Il s’agit cette fois de la population d’Israël et de Gaza. Et en tant que femme, mère et désormais grand-mère, je me projette sur ces deux petits bouts de territoire, Israël et Gaza, avec terreur à la pensée des bébés martyrisés à Kfar Aza ou à Be’eri ou à celle des petits cadavres que les mères de Gaza ramassent dans les décombres des bombardements.
On sait à quel point tout est en ruine à Gaza. Je ne peux même pas imaginer ce que ressentent ou vont ressentir les femmes, hommes, enfants, qui, s’ils ont échappé aux bombes, vont partir à la recherche de leur maison, de leur quartier. Des endroits pourtant familiers mais devenus méconnaissables et rasés. Il va falloir faire face à cela. Il va falloir résister pour se reconstruire. Il va falloir expliquer aux enfants que leurs proches ont été écrasés sous les bombes, et qu’ils n’ont plus de maison ou d’école.
Il faut aussi imaginer le choc profond ressenti en Israël, puisque sont atteintes non seulement les familles des massacrés ou des kidnappés, mais aussi toute une population ébranlée jusque dans ce qui faisait sa raison d’être, sa sécurité après des siècles d’errance.
Je pense aux femmes qui ont échappé à la mort mais ont vécu ou vu des scènes insoutenables de tueries ou de viol. Je pense aussi aux enfants, dont on sait que les traces du traumatisme se feront longuement sentir s’il n’est pas traité : ce qu’ils ont vu, entendu, qu’a-t-on appris à ceux qui étaient otages, et je pense sans cesse à cette toute petite fille de 4 ans, Abigaïl, dont les parents ont été assassinés, devant elle, avant qu’elle ne parte 7 longues semaines enfermée dans un tunnel.
Je lis les récits, j’ai vu les images, beaucoup d’images, pas toutes heureusement. Mais elles sont insoutenables. Même pour nous ici en France. Les ravages vont se faire sentir très longtemps.
Nous n’avons pas le pouvoir de changer la guerre et le monde, mais il y a des gens qui s’attachent à le réparer.
C’est ce qu’a décidé de faire la Fondation FondaMental pour venir en aide aux survivants de part et d’autre.
La vie de Marion Leboyer est dédiée à la santé mentale et les prix qu’elle a récoltés et le respect qui l’entoure sont là pour en témoigner.
La Fondation FondaMental a une expertise incomparable dans la recherche et le traitement d’expériences traumatiques, pour améliorer leur dépistage et le suivi de maladies psychiatriques. Et c’est à dessein que je parlais à l’instant de l’Ukraine car la Fondation a développé une application numérique, pour que les Ukrainiens et Ukrainiennes d’abord réfugiés en France puis de retour chez eux, puissent comprendre et accompagner eux-mêmes les troubles dont ils souffrent.
Cette application s’appelle Peace of Minds, elle va être mise à disposition des Israéliens et des Gazaouis en hébreu et en arabe, en français et en anglais. La professeure Coraline Hingray l’a mise au point et elle vous en parlera.
Moi, je l’ai vue, j’y ai navigué. Vous aurez les détails. Cette plateforme ne guérit pas, mais elle est simple et elle peut rassurer. Elle peut briser un isolement, permettre de savoir si l’on ne va pas bien, si l’on peut identifier les troubles que l’on éprouve, et surtout si l’on a besoin d’aide pour s’en sortir. Elle sera une aide dans le dénuement dans lequel se trouve des personnes qui sont perdues, qui n’ont plus de structures où s’adresser, soit parce qu’elles sont détruites, soit parce qu’elles sont submergées. C’est un travail remarquable de finesse, d’intelligence et d’ergonomie, puisqu’il s’agit de populations avec des besoins à la fois simples et graves.
Voilà pourquoi j’ai voulu apporter mon très modeste concours à ce qui est une œuvre utile et pétrie de générosité et pourquoi j’ai accepté d’être marraine de ce projet.

++++++++++

→ CONSIGNE
Réécrivez le passage de l'extrait compris entre « Je lis les récits, j’ai » et « pour en témoigner. » inclus, en remplaçant « survivants » par « rescapés ».

++++++++++

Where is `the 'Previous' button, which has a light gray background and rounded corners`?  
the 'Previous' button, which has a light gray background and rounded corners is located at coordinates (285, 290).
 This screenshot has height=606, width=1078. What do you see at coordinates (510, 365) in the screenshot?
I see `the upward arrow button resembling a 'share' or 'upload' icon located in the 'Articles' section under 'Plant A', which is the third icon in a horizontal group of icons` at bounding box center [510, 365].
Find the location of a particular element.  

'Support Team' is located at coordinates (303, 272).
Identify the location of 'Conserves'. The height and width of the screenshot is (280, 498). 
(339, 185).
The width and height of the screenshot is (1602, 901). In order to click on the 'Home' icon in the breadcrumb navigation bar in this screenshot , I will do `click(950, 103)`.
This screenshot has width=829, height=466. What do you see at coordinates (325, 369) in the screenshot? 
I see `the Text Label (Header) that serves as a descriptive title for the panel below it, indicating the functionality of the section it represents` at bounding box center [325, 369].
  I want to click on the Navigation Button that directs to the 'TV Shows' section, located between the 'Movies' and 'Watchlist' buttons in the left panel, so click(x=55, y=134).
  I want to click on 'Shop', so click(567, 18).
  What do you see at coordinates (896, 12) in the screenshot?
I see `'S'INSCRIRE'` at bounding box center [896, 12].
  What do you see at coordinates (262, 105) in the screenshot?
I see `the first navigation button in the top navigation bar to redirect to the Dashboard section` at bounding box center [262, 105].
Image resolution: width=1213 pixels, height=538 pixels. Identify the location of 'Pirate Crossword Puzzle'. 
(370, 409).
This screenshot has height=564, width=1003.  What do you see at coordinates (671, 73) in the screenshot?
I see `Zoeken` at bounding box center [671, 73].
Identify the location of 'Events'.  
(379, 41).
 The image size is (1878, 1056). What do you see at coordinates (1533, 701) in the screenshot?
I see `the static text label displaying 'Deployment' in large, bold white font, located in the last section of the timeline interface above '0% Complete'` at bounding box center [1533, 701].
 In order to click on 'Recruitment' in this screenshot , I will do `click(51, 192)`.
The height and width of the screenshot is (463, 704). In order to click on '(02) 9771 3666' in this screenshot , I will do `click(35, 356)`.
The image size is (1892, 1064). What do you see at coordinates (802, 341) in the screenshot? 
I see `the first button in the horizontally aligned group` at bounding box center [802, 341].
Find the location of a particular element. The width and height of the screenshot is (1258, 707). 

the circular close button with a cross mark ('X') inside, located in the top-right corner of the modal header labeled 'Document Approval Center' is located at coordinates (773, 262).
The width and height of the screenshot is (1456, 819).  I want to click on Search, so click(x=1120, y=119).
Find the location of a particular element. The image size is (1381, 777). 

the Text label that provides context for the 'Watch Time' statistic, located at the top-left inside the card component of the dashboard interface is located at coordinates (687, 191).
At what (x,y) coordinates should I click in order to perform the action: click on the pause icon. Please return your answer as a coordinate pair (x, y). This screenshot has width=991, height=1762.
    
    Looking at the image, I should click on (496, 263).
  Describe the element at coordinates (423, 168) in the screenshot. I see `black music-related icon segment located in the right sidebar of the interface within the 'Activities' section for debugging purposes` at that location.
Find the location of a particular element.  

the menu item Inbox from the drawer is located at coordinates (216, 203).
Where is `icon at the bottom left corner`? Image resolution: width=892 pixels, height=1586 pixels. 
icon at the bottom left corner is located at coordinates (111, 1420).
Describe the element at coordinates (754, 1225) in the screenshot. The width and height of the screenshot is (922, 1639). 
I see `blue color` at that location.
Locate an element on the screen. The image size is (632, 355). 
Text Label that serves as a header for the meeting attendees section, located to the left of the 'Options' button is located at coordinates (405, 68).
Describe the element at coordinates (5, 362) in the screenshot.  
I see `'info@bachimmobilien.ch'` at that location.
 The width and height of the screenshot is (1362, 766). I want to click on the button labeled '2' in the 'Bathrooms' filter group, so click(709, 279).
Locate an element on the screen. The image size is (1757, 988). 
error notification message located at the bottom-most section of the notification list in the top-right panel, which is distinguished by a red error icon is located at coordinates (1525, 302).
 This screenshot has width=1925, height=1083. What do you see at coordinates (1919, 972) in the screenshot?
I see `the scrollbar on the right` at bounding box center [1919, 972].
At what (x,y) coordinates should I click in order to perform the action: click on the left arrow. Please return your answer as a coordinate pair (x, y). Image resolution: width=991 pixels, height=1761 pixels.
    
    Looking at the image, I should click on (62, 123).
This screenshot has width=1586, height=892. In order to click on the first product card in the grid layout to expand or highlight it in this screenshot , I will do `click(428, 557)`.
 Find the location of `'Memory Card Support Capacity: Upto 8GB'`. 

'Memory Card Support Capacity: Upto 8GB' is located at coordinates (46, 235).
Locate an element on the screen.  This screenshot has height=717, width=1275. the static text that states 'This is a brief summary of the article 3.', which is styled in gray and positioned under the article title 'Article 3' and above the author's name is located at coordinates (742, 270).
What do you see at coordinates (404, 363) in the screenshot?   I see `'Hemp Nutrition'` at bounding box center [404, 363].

++++++++++

→ RÉPONSE
Je lis les récits, j’ai vu les images, beaucoup d’images, pas toutes heureusement. Mais elles sont insoutenables. Même pour nous ici en France. Les ravages vont se faire sentir très longtemps.
Nous n’avons pas le pouvoir de changer la guerre et le monde, mais il y a des gens qui s’attachent à le réparer.
C’est ce qu’a décidé de faire la Fondation FondaMental pour venir en aide aux rescapés de part et d’autre.
La vie de Marion Leboyer est dédiée à la santé mentale et les prix qu’elle a récoltés et le respect qui l’entoure sont là pour en témoigner.